As more things are connected—and that includes everything from watches to toasters to cars to buildings within a city—security has emerged as a fundamental concern. At the recent Consumer Electronics Show, entire teams of insurance executives and lawyers showed up to gain insights about how liability will shift, and in the case of lawyers, where the next class-action opportunities will be.

The Internet of Things/Everything/Anything is arguably the most disruptive change since the invention of movable type printing press some 566 years ago, which ended the Dark Ages and ushered forth the Information Age we’re still living in today. The next rendition could well be the Big Data phase, where everything can be tracked, analyzed, and used for both good and bad purposes.

The message that is coming through loud and clear on all sides is this data needs to be secured, and the only way to do that is to secure the machinery that processes, stores and moves that data. That sounds logical enough, until you consider just how complex the data path has become and how many factors play a role in getting that data securely from point A to point B.

In an autonomous vehicle, for example, that data must determine distance to the car in front, when a car is swerving out of its lane nearby, or whether the bridge ahead has been washed out by a flood. And if tire pressure or engine malfunction sensors detect a problem, that information must be relayed to the vehicle’s owner quickly enough to do something about the problem.

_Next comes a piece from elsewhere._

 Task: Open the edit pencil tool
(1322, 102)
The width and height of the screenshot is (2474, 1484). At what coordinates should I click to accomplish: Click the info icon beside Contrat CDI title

But that flow of information also can be commandeered by someone outside the vehicle, and that risk will only get worse as complexity of vehicles increases with the introduction of complex SoCs and a wireless support infrastructure, and as more of the driving is left up to the car. There is no single solution for a connected car, washing machine or insulin pump. And it no longer can be left just to the operating system or the network firewall.

Put simply, security is now a system-level design issue with no system-level solution. It needs to be part of every facet of every design, and if chipmakers and embedded software developers are waiting for standards to appear, they’re missing the revolution. Standards will never be able to keep up with the threats, which will continue to escalate, becoming increasingly sophisticated as more brainpower is applied to breaking these systems.

This means every component—IP, software, memory, I/O, packaging, interconnects—all the way through to and including manufacturing processes need to be thought of from a security standpoint, beginning with the architecture and ending at the signoff for shipped parts and even the storage of those parts. This will add cost everywhere, increase the amount of power being used, and it will add multiple layers of complexity to designs that already are far more complex than the human brain can comprehend. Moreover, this scheme will have to be continually updated as hackers find new ways to compromise systems and steal or misuse data.

This is a huge opportunity for hardware and software engineers, and it is a huge opportunity for EDA and IP companies. But it also is an enormous challenge—one that could have dire consequences when something goes wrong with much more public awareness if it does.